= Beginning of Section =

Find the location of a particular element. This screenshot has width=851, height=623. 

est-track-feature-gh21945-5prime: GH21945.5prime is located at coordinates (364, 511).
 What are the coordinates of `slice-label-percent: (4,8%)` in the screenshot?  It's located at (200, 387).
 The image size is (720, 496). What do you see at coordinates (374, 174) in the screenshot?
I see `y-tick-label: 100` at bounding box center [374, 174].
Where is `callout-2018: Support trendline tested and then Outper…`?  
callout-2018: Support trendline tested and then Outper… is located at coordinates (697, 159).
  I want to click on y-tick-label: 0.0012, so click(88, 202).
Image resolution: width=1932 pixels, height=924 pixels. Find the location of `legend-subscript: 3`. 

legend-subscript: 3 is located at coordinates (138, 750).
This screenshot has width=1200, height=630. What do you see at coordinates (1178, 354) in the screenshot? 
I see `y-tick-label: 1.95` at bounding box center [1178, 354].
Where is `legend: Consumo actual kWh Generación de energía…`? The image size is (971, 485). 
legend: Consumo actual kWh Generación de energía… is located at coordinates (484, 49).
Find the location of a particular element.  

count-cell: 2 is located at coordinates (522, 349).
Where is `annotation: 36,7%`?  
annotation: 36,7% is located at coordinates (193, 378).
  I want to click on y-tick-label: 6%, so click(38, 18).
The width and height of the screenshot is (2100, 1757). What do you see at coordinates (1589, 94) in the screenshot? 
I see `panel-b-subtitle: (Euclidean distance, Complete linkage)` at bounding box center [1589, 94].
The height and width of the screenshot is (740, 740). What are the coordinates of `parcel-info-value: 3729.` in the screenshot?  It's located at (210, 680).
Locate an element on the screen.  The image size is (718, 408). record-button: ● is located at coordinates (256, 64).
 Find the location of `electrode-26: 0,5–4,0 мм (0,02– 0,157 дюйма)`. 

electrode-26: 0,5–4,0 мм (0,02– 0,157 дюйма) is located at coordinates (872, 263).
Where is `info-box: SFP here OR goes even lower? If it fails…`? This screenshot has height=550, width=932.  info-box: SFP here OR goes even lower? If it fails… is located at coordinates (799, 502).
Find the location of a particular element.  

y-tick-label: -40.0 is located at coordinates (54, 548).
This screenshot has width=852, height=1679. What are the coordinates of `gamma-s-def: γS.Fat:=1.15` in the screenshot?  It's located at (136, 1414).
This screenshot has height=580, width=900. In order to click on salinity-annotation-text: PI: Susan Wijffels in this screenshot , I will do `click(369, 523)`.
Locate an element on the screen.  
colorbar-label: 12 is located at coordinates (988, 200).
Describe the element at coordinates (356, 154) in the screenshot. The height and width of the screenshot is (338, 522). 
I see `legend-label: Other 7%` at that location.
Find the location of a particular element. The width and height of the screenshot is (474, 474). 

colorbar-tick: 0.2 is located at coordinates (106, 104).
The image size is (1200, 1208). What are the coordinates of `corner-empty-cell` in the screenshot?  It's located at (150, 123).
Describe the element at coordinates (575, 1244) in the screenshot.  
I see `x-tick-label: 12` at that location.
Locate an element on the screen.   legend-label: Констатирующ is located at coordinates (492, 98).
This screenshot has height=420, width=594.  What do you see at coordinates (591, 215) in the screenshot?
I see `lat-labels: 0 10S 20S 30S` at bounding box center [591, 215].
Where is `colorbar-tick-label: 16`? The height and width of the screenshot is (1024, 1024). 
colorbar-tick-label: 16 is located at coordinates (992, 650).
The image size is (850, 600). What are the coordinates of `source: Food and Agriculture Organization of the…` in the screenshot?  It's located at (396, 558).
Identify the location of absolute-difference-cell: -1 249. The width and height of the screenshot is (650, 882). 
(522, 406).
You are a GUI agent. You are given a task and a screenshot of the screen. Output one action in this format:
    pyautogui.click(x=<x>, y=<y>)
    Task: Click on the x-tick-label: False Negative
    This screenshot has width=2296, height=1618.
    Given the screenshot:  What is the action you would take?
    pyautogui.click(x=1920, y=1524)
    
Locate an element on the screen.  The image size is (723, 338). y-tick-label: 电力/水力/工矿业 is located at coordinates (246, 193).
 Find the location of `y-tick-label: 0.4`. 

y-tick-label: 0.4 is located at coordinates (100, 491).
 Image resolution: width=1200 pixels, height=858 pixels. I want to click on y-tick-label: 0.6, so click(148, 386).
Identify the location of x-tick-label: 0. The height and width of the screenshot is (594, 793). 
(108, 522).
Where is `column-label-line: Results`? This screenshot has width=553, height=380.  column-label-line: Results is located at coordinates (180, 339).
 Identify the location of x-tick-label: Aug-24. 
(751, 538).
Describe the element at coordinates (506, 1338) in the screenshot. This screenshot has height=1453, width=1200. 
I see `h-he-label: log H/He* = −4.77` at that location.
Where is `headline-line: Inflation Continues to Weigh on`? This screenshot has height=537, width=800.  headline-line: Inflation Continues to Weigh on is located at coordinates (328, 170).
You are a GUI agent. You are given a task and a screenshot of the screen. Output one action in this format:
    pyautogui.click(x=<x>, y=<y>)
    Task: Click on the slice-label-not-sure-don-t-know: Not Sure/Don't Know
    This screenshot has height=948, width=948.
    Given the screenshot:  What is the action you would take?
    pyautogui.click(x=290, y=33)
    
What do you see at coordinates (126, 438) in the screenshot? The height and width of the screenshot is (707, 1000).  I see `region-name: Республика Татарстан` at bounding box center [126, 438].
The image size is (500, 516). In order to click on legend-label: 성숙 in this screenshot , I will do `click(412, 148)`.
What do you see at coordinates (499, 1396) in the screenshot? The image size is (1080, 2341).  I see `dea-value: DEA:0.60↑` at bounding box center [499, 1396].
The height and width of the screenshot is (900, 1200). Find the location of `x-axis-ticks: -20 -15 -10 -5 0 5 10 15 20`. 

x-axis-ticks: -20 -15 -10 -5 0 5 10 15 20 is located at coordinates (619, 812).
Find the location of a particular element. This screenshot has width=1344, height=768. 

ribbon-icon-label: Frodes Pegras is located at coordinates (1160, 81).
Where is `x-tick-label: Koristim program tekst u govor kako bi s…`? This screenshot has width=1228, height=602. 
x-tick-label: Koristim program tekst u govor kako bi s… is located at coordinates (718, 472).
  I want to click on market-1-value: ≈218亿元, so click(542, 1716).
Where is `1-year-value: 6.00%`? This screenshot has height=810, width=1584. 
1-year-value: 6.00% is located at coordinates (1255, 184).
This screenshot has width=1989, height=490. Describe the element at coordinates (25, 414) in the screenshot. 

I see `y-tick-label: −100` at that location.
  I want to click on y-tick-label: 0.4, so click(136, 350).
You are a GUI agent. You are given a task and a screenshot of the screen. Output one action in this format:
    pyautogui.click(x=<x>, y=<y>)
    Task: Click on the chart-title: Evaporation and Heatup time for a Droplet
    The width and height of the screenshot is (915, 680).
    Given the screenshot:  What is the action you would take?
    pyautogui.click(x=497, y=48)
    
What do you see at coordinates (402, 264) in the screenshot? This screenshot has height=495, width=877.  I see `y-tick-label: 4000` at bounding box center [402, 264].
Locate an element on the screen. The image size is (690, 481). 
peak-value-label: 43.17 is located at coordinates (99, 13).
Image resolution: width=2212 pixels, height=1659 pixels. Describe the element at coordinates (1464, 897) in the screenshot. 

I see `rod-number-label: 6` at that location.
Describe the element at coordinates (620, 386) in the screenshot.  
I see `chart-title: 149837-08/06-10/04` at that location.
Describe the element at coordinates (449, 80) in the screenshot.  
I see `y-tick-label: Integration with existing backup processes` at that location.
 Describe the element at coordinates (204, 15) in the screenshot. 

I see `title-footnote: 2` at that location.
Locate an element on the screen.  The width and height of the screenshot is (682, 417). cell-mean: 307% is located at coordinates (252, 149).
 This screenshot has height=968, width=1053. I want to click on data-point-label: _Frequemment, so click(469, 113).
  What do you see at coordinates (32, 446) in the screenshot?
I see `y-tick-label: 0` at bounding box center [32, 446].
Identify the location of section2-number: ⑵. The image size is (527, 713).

= End of Section =

Problem to work on :: Can you copy the entries, unchanged, from the line with "is (971, 485)." to the line with "This screenshot has height=580, width=900."?

The completed task ::
Where is `legend: Consumo actual kWh Generación de energía…`? The image size is (971, 485). 
legend: Consumo actual kWh Generación de energía… is located at coordinates (484, 49).
Find the location of a particular element.  

count-cell: 2 is located at coordinates (522, 349).
Where is `annotation: 36,7%`?  
annotation: 36,7% is located at coordinates (193, 378).
  I want to click on y-tick-label: 6%, so click(38, 18).
The width and height of the screenshot is (2100, 1757). What do you see at coordinates (1589, 94) in the screenshot? 
I see `panel-b-subtitle: (Euclidean distance, Complete linkage)` at bounding box center [1589, 94].
The height and width of the screenshot is (740, 740). What are the coordinates of `parcel-info-value: 3729.` in the screenshot?  It's located at (210, 680).
Locate an element on the screen.  The image size is (718, 408). record-button: ● is located at coordinates (256, 64).
 Find the location of `electrode-26: 0,5–4,0 мм (0,02– 0,157 дюйма)`. 

electrode-26: 0,5–4,0 мм (0,02– 0,157 дюйма) is located at coordinates (872, 263).
Where is `info-box: SFP here OR goes even lower? If it fails…`? This screenshot has height=550, width=932.  info-box: SFP here OR goes even lower? If it fails… is located at coordinates (799, 502).
Find the location of a particular element.  

y-tick-label: -40.0 is located at coordinates (54, 548).
This screenshot has width=852, height=1679. What are the coordinates of `gamma-s-def: γS.Fat:=1.15` in the screenshot?  It's located at (136, 1414).
This screenshot has height=580, width=900. In order to click on salinity-annotation-text: PI: Susan Wijffels in this screenshot , I will do `click(369, 523)`.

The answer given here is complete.